Bab 3: Gerakan Bhima
Langit Kota Mentari tampak mendung, tapi suasana di Pelita Raya jauh lebih kelabu dari cuaca.
Sudah tiga hari sejak bentrokan dengan Dirgantara. Bhima dan Solara baru muncul pagi itu, berjalan ke gerbang sekolah dengan langkah santai, seolah tak pernah absen. Tapi tatapan Bhima berbeda—lebih tajam, lebih dalam.
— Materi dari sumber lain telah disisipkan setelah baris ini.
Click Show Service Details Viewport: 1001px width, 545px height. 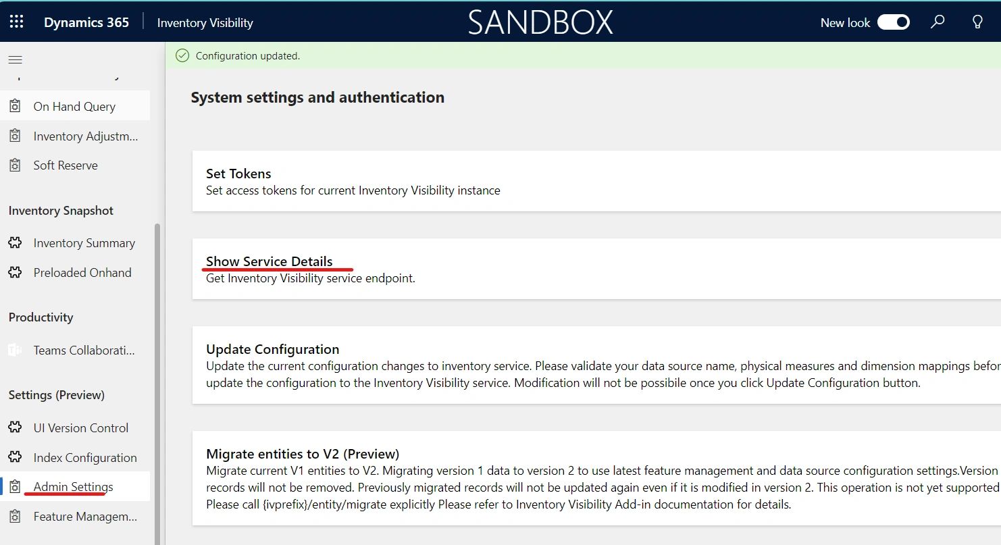click(269, 261)
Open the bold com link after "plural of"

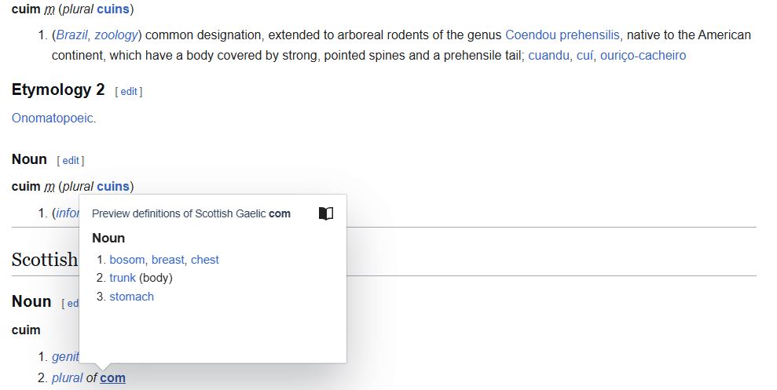point(112,378)
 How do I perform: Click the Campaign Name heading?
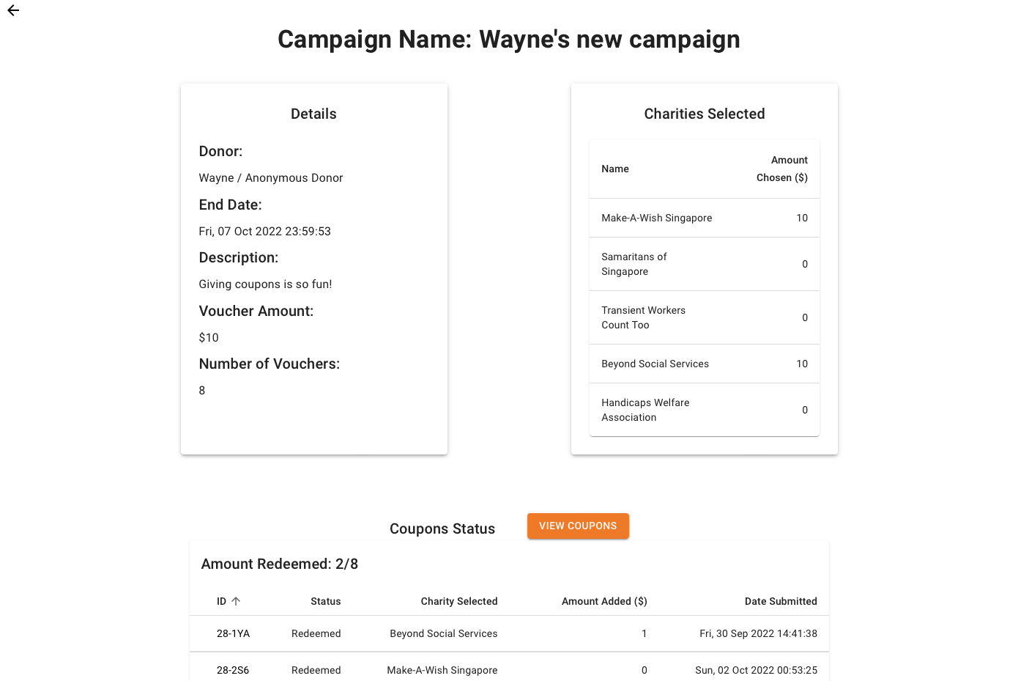click(x=509, y=39)
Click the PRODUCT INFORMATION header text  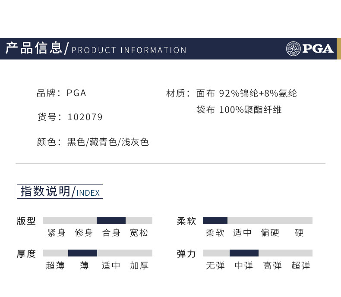pyautogui.click(x=129, y=50)
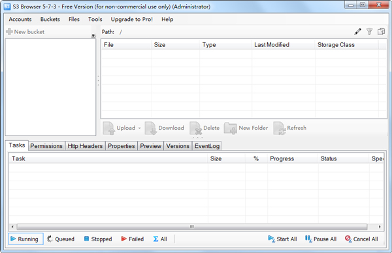Toggle the Queued tasks filter

coord(61,239)
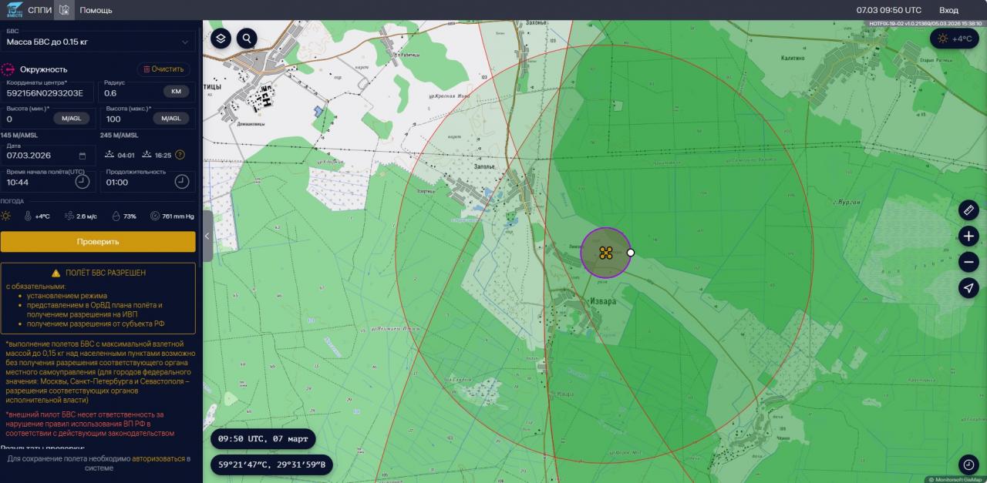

Ia tak bicara sepatah kata pun di sepanjang perjalanan.
Di sisi lain, Odo sedang duduk di taman belakang sekolah, mengunyah roti isi dan menonton video kucing bertarung dengan printer.
"Gila... ini lebih brutal dari peperangan kemarin," komentarnya sendiri.
Tiba-tiba, bayangan menutupi layar ponselnya. Bhima berdiri di depannya.
"Lu ngapain?"
Odo mendongak. "Eh? Makan roti, nonton kucing. Emang napa?"
Bhima duduk di sebelahnya tanpa bicara. Tangannya membuka tablet kecil dan mulai mencoret-coret sesuatu. Odo melirik penasaran.
"Lho, itu... denah sekolah?"
"Hmm."
"Kenapa lu ngelukis ulang denah Pelita Raya?"
Bhima tak menjawab. Ia menandai beberapa titik di peta: gudang kosong dekat lapangan basket, ruang arsip lantai tiga, dan lorong bawah ruang OSIS.
Odo mencibir. "lu yakin ini bukan peta harta karun?"
"lu bisa bantu cari tahu soal gudang ini?" Bhima menunjuk satu titik merah.
Odo diam sejenak. Lalu mengangguk pelan. "Serius nih? Ini bukan kayak... investigasi biasa kan?"
Bhima menatapnya. "Bukan."
Sementara itu, di ruang OSIS, Rere berdiri memandangi papan rencana kegiatan sekolah. Tapi matanya tidak benar-benar memperhatikan papan itu—dia sedang memikirkan Bhima.
Solara masuk dan menaruh sebotol minuman di meja. "Kamu kelihatan tegang."
"Bhima... dia mulai bergerak lagi," gumam Rere.
"Mulai?" Solara duduk di sandaran sofa. "Emang dia pernah berhenti?"
Rere menghela napas. "Tapi kali ini... beda. Diamnya aneh. Seperti sedang mencari sesuatu, tapi tidak ingin ketahuan."
Solara menyipitkan mata. "Kamu curiga dia menyelidiki sesuatu?"
"Ya. Dan aku rasa itu bukan hal kecil."
Rere memutar kunci loker OSIS-nya, lalu mengeluarkan satu map dokumen bertanda "CONFIDENTIAL."
"Kalau benar Bhima bergerak... kita harus tahu duluan sebelum dia menemukan yang salah."
Malamnya, Bhima menyelinap ke lorong belakang ruang arsip. Odo mengikutinya dari belakang, dengan langkah pelan dan roti kedua di tangan.
"Bhim, ini kita ngapain sebenernya? Kita bisa dihukum tai."
"Lu bisa berhenti kapan aja," jawab Bhima datar.
"Yaa... Gak lah."
Bhima menempelkan alat kecil ke dinding—alat pendeteksi panas.
"Seseorang pernah pakai lorong ini. Tapi tidak tercatat di sensor utama sekolah."
Odo menelan ludah. "Jadi... lu pikir ini lorong rahasia?"
"Lebih dari itu."
Terdengar suara klik. Dinding bergeser sedikit, membuka celah sempit dengan tangga menurun.
Bhima melirik Odo. "Lu takut?"
Odo tertawa gugup. "Nggak... gw cuma nyesel nggak bawa roti ketiga."
Mereka menuruni tangga perlahan, dan suara di atas mereka perlahan menghilang. Lorong gelap itu menelan mereka berdua—dan mungkin juga awal dari rahasia yang seharusnya tak mereka buka.